DOJ Sends Letter to Intelligence Committee on Classified Document Investigation 

The Department of Justice (DOJ) told the Senate Intelligence Committee that it is working to brief lawmakers about the potential risks to national security after classified documents were discovered in President Joe Biden’s and former President Donald Trump’s possession. 

In a letter sent over the weekend to the chair and vice chair of the committee, Assistant Attorney General Carlos Uriarte said the DOJ was working to satisfy the committee’s demands for information about the troves of classified documents without harming ongoing special counsel investigations into both matters. 

The DOJ letter was a response to the committee’s August request for information about the documents recovered from Trump’s Mar-a-Lago residence and follow-up inquiries by the panel about classified material found at the Penn Biden Center as well as Biden’s Wilmington, Delaware, home. 
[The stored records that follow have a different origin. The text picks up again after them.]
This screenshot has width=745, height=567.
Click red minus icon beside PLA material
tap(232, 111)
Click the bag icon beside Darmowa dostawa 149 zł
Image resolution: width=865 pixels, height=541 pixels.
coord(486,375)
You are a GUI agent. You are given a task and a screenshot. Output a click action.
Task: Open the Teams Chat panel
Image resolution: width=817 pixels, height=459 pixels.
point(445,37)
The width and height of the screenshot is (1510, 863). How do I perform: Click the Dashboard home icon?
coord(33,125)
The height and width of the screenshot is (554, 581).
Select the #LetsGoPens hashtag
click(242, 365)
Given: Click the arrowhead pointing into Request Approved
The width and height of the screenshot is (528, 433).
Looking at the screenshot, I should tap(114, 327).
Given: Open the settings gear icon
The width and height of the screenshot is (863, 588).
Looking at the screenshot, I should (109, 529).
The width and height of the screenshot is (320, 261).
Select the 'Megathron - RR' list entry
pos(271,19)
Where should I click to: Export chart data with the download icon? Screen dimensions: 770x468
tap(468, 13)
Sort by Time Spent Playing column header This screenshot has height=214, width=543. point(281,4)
The DOJ’s response, which was also sent to the top lawmakers on the Senate Judiciary Committee, comes with the top senators of the intelligence committee reiterating their call for the department to share the classified documents obtained from the properties of Biden and Trump.

Democratic Sen. Mark Warner and Republican Sen. Marco Rubio have made a unified call for more information. 

Meanwhile, Republican Texas Sen. Ted Cruz suggested the FBI should search the home and office used by Hunter Biden for any classified government materials. 

“It seems he leaves classified documents wherever he goes. And we also know that Hunter Biden at times was — declared his residence to be those very same places,” Cruz told host Maria Bartiromo on Fox News Channel’s “Sunday Morning Futures.” 

Hunter Biden had once declared the Wilmington, Del.-area Biden home as his residence on a driver’s license, but it is unclear how much time he has spent at the home.

Hunter Biden has been a key focus in Republican plans to investigate the Biden family and their business dealings. No findings or conclusions of wrongdoing have been determined by either congressional lawmakers or federal authorities.